KATHRYN DINH’S FATHER left Vietnam on a Colombo Plan scholarship to study at the University of Adelaide in 1960, before the war had even begun. Over the past few years I’ve also encountered others from my parents’ generation who came to Australia the same way, migrating earlier than the majority. The cluster of those who were educated in Australia, and able to speak academic-level English, has become a source of fascination because it’s a pathway that is little remarked upon in the general story of how the Vietnamese arrived in Australia.

From the launch of the Colombo Plan in 1951 right through to 1975, scores of students from Vietnam came to study in Australia as part of the education-focused aid of the plan. The flow of students ended only when the communists took control – although it should be noted that Vietnam was not a significant recipient country because most of the aid was directed towards Australia’s nearest neighbours. In any case, the Colombo Plan continued in different forms. In 2014, the Australian federal government launched the New Colombo Plan with the tagline ‘Connect to Australia’s future – study in the region’, and this ‘rite of passage’ is described in the following terms on the website of the Department of Foreign Affairs and Trade:

The New Colombo Plan is intended to be transformational, deepening Australia’s relationships in the region, both at the individual level and through expanding university, business and other stakeholder links.

It will encourage a two-way flow of students with the region, complementing the thousands of students from the region coming to Australia to study each year.

Over time, the Australian government wants to see study in the Indo–Pacific region become a rite of passage for Australian undergraduate students, and as an endeavour that is highly valued across the Australian community.

In a paper for the Alfred Deakin Research Institute, ‘The Colombo Plan and “soft” regionalism in the Asia–Pacific: Australian and New Zealand cultural diplomacy in the 1950s and 1960s’, David Lowe details the way the Colombo Plan was part of Australia’s Cold War activities. This included anti-communist intelligence activities in Thailand and Vietnam, but there were unintended outcomes as well. In relation to the training of scholars and its effect on Australia, Lowe writes, ‘Lyndon Megarrity has suggested that when policy towards Colombo Plan students and private international students began to merge in the second half of the 1960s, this hastened the rapid dismantling of Australia’s White Australia policy.’ The stage was set for the resettlement of thousands of Vietnamese refugees from the late 1970s, which instigated significant policy reform and changed the face of Australia.

 

A FEW DAYS after the conference in Canberra, I received an email from Linh Khanh Nguyen, who had sat next to me at the conference dinner at Lemon Grass Thai restaurant in Civic. I enjoyed her sardonic sense of humour, so we arranged to meet for ‘real’ Asian food on her last night in Sydney, before she returned to the US.

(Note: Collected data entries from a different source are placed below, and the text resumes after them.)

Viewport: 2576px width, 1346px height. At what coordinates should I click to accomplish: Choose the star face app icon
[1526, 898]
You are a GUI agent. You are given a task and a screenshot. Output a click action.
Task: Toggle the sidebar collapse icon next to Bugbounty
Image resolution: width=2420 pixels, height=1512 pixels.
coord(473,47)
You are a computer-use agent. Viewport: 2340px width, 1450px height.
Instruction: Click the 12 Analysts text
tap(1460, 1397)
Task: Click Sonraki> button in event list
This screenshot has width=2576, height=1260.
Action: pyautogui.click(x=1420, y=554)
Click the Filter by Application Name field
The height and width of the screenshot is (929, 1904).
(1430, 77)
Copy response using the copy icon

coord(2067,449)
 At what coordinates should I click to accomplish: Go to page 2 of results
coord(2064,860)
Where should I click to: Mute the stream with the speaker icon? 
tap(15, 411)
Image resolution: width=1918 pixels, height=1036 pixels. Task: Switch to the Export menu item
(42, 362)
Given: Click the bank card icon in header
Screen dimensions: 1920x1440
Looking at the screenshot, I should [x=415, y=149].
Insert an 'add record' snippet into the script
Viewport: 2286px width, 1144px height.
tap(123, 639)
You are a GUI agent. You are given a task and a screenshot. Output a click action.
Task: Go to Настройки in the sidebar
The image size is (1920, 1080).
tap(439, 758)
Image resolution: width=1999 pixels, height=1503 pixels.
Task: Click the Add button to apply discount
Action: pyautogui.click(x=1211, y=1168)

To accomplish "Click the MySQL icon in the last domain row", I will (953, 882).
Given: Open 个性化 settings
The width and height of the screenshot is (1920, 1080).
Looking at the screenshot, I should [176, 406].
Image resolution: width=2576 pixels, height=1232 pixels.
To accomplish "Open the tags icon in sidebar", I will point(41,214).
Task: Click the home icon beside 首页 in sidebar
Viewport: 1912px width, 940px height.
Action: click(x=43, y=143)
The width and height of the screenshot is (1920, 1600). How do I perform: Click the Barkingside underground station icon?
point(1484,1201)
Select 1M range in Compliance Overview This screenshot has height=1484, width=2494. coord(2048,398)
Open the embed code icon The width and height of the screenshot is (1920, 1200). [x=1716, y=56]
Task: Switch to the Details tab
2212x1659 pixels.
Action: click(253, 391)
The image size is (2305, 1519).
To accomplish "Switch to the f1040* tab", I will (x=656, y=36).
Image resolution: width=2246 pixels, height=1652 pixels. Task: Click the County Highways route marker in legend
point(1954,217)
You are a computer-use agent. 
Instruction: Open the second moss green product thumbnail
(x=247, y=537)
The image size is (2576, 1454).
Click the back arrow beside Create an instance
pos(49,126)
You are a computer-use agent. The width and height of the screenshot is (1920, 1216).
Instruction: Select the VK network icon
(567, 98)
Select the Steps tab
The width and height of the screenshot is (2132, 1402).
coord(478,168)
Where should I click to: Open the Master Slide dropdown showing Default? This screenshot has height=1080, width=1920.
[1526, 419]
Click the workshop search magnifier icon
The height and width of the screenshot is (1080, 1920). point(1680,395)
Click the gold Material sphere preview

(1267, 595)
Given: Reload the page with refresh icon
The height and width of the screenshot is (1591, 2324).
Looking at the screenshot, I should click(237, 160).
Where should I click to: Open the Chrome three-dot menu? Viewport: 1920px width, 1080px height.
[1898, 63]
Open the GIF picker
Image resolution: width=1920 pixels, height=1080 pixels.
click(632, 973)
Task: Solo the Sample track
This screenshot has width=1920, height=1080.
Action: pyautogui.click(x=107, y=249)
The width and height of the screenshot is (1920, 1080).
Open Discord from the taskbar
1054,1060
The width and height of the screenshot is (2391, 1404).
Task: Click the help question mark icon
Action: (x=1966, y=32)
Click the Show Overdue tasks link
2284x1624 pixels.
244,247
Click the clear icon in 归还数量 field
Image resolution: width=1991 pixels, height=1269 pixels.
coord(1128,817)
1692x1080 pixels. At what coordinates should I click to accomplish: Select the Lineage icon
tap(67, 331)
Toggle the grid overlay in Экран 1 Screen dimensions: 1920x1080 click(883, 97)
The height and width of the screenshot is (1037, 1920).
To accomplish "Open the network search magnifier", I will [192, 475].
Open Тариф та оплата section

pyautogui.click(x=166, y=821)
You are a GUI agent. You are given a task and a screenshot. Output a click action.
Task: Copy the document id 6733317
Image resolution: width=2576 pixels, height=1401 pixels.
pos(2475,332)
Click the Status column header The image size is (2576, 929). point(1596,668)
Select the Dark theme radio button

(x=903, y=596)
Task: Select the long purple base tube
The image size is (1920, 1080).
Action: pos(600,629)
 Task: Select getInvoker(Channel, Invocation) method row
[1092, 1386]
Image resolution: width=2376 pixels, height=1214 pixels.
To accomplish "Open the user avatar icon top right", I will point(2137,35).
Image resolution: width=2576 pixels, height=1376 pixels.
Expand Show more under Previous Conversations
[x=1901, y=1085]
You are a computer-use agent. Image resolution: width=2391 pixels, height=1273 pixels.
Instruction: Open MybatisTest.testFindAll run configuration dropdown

We connected easily, speaking in English, relating to each other as contemporaries with more common ground than was otherwise apparent. She affirmed this in our conversation at some point, saying, ‘You understand what I mean, it’s a Vietnamese thing.’ But there was the fact that she’d been living in the US for most of the past decade, so her identity was also fluid. We didn’t talk about the war, of course, though I referred to it at least once in the evening.

In the twenty-first century there are more people than ever straddling the different worlds of Asia, no longer rooted to one particular place. This includes those who leave their homeland to undertake study, and also people like me, the children of émigrés. My parents fled their homeland and spent years talking about counter-revolution, eventually giving up that dream on the warm, embracing shores of Australia.

And although the counter-revolution may never occur, change is still happening, certainly at the level of researcher to researcher. As a Viet kieu, I would like to contribute by conducting research that I’m in a unique position to do: examining more closely how international researchers work in Vietnam, and how they build relationships with their Vietnamese counterparts. In answering these questions I’ll seek those who hold some of the other pieces so that, together, we can connect different parts of the puzzle.